PROVIDED DATA
# # # # # # #

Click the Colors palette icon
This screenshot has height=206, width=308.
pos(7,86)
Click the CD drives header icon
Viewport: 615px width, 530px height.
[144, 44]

# # # # # # #

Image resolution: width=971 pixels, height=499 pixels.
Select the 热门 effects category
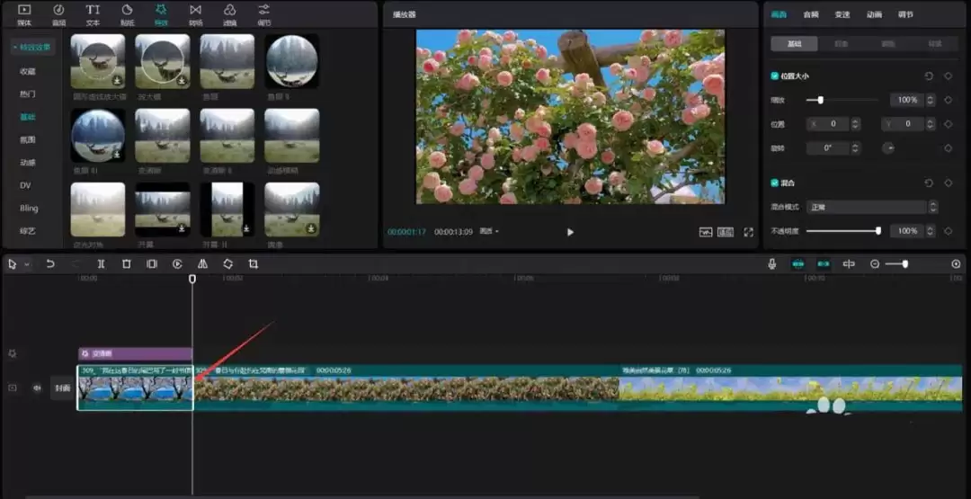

# # # # # # #

INSTRUCTIONS FOR THE TASK
Starting at the line that has "Image resolution: width=971" in the records above, restate word for word every line until the one that has "Select the 热门 effects category", and include that one as well.

YOUR RESPONSE
Image resolution: width=971 pixels, height=499 pixels.
Select the 热门 effects category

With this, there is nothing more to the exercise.